++++ Given information ++++

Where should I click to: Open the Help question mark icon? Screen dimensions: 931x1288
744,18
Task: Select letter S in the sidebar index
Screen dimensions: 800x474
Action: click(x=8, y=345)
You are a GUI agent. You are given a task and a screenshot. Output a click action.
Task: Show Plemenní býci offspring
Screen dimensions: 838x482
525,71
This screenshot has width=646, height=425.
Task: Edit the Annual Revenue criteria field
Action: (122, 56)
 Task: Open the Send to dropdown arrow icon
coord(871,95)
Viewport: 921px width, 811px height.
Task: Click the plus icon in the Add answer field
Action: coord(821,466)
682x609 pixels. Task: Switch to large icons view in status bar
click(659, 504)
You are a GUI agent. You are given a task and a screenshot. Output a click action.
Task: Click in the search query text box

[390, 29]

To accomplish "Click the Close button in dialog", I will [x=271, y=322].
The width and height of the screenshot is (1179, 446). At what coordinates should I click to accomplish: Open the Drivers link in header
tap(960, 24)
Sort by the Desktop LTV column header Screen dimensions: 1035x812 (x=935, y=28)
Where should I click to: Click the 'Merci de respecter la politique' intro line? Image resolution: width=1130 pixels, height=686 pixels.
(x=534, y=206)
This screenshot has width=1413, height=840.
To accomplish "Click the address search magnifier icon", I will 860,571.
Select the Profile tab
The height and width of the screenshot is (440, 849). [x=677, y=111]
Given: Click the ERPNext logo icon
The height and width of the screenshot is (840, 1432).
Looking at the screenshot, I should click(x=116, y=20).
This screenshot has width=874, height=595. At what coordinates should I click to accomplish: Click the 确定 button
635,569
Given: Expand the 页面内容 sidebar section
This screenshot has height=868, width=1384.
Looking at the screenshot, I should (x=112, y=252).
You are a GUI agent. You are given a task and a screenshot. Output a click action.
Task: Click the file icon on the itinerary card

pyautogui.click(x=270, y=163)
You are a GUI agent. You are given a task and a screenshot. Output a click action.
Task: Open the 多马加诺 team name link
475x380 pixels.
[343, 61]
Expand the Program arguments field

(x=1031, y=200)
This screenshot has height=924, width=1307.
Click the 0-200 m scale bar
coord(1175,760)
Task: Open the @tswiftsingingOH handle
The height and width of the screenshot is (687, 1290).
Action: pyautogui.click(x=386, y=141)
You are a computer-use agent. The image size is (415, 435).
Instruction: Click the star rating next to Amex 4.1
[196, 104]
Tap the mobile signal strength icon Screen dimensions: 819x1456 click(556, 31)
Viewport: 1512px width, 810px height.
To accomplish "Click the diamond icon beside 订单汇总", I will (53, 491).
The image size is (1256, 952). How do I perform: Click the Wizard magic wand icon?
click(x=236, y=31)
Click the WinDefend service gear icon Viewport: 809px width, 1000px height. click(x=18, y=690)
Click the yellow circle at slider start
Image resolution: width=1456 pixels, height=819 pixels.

++++

■ Aim: How many lines in the rows above contain the string "resolution"? Matching is case-sensitive. Give only the number.

■ Full answer: 2